U.S. President Donald Trump’s acquiescence to Russian President Vladimir Putin at last Friday’s Alaska summit is further evidence that the U.S. and its NATO partners are drifting further apart with each passing month.
NATO Secretary-General Mark Rutte heralded last month’s agreement among Western allies to invest 5% of gross domestic product in defense — a longtime demand by Trump — as a “big success.” But with Russia’s bloody assault on Ukraine continuing and the U.S. still in many ways an unreliable partner, the long-term future of the alliance remains in question.
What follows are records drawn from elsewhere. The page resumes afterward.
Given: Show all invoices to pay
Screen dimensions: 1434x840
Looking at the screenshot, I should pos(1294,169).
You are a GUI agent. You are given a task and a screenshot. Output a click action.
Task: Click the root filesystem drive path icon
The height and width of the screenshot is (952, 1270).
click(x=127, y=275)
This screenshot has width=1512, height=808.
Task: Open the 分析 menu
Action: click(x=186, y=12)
“The Western world as we knew it no longer exists.” That was the stark assessment of European Commission President Ursula von der Leyen in an interview with a German newspaper in April. A major turning point came on Feb. 14 — just weeks after Trump began his second term — when U.S. Vice President JD Vance addressed the Munich Security Conference. In his speech, Vance stated that “the threat to Europe is not external actors like China or Russia, but internal ones — nations drifting away from the fundamental values we share.” He singled out Germany and the United Kingdom, claiming they no longer upheld freedom of speech and were thus diverging from the United States. In particular, he criticized Germany’s political exclusion of the far-right Alternative for Germany (AfD), arguing that even the voices of its supporters deserved a hearing.